For one of the starkest examples of this, see Romeo is Bleeding from 1994. Directed by Hungarian-British filmmaker Peter Medak off an original script from Hilary Henkin, the story follows corrupt police sergeant Jack Grimaldi (Gary Oldman), who is tasked by the mob to take out a psychotic Russian hit-woman named Mona Demarkov (Lena Olin). Suffused with dark comedy and a heavy dose of surrealism (much of which comes via nonlinear editing), and splattered with profanity and ultra-violence, Romeo would read, on paper, like a standard derivative QT entry, were it not for the fact that it’s release predates Pulp Fiction by eight months.
(And given that it premiered in the UK in ‘93, it seems hardly feasible it would have been overly influenced by Tarantino’s 1992 debut Reservoir Dogs, either.)

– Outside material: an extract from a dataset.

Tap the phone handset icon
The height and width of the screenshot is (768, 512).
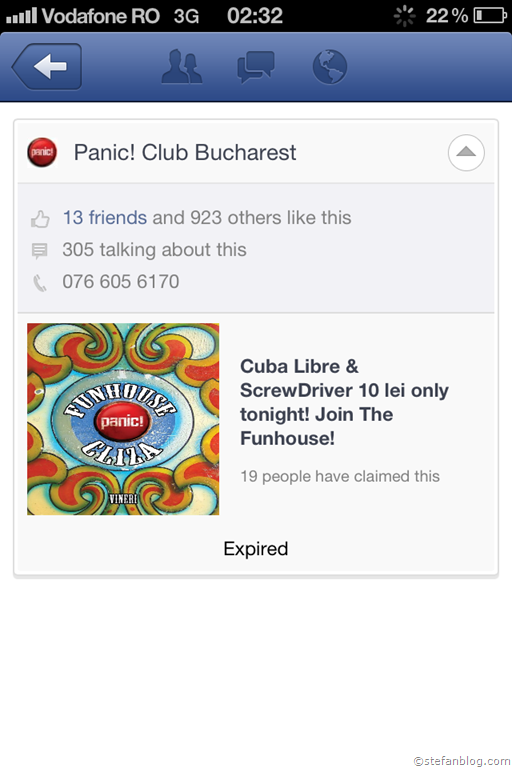pyautogui.click(x=40, y=283)
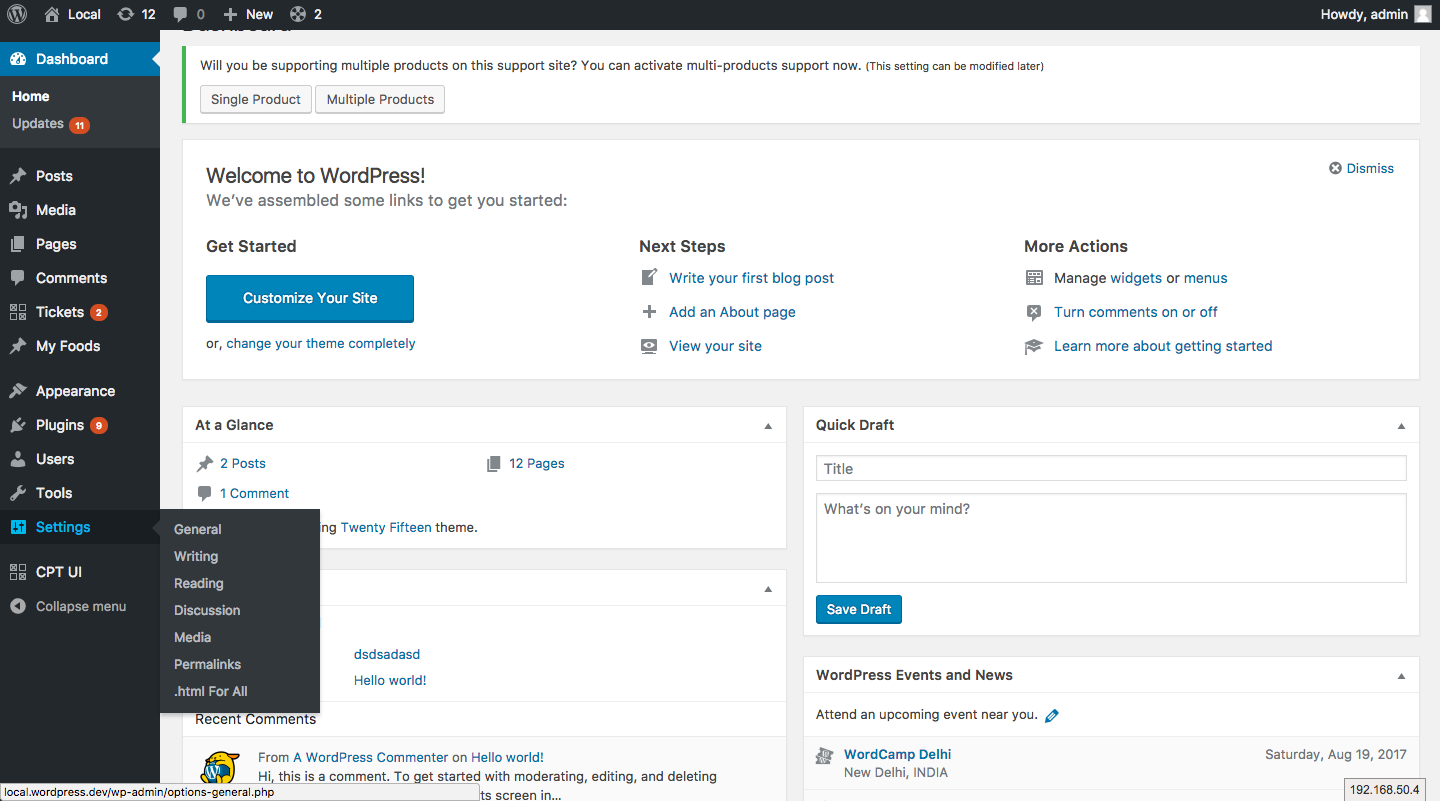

Indeed, Romeo is Bleeding has much more in common with the titles that make up its filmmaker’s pedigrees, including Medak’s darkly violent satire The Ruling Class (1972) and his true-life British gangster saga The Krays (1990), as well as—indeed, especially—Henkin’s script for Roadhouse (1989). Like that classic, Romeo is a wild work of unabashed maximalism, only instead of a double shot of booze, it hits you like a benzedrine rush (with the requisite hazy lulls that come during crash periods).
Medak, along with cinematographer Dariusz Wolski, delivers one artful composition after another (this is the type of picture that everyone took for granted 30 years ago, but which, were it to come out today, would be hailed as a visual masterwork), yet every frame seems to be dripping in grime, flop sweat, semen and, of course, blood. The title, taken from a Tom Waits song, becomes increasingly literalized as our antihero suffers more and more physical damage throughout the course of the story, so that by the last act he looks like a horror-movie version of a hapless Looney Tunes character.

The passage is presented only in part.